The median age in the city was 38.3 years. 29.6% of residents were under the age of 18; 7.5% were between the ages of 18 and 24; 22.4% were from 25 to 44; 23.2% were from 45 to 64; and 17.2% were 65 years of age or older. The gender makeup of the city was 50.3% male and 49.7% female.

===2000 census===
As of the census of 2000, there were 394 people, 163 households, and 98 families residing in the city. The population density was 342.6 PD/sqmi. There were 193 housing units at an average density of 167.8 /sqmi. The racial makeup of the city was 94.67% White, 2.28% Native American, 0.25% Pacific Islander, 0.76% from other races, and 2.03% from two or more races. Hispanic or Latino of any race were 3.30% of the population.

There were 163 households, out of which 35.0% had children under the age of 18 living with them, 44.8% were married couples living together, 10.4% had a female householder with no husband present, and 39.3% were non-families. 38.0% of all households were made up of individuals, and 24.5% had someone living alone who was 65 years of age or older. The average household size was 2.42 and the average family size was 3.25.

In the city, the population was spread out, with 32.0% under the age of 18, 7.6% from 18 to 24, 21.3% from 25 to 44, 20.6% from 45 to 64, and 18.5% who were 65 years of age or older. The median age was 36 years. For every 100 females, there were 87.6 males. For every 100 females age 18 and over, there were 84.8 males.
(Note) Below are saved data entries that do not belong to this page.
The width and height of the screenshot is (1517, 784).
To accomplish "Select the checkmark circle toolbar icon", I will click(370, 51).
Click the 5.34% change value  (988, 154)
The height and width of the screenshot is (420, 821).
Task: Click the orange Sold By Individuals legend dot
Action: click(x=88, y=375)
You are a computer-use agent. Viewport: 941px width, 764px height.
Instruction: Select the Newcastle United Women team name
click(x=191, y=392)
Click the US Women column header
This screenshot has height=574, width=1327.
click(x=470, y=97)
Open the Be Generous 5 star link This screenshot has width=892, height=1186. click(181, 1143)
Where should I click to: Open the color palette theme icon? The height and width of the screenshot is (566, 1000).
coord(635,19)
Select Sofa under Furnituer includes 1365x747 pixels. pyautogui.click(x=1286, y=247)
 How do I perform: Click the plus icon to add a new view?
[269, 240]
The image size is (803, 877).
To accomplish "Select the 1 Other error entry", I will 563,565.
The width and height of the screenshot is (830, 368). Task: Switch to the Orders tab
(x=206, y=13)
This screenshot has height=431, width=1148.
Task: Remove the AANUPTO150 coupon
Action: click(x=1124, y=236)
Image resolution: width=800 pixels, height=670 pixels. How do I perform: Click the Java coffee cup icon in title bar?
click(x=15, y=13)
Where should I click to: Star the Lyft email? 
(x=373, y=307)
The median income for a household in the city was $20,469, and the median income for a family was $29,625. Males had a median income of $23,750 versus $16,477 for females. The per capita income for the city was $10,802. About 13.9% of families and 20.1% of the population were below the poverty line, including 23.9% of those under age 18 and 23.9% of those age 65 or over.

==Education==
The community is served by Elk Valley USD 283 public school district.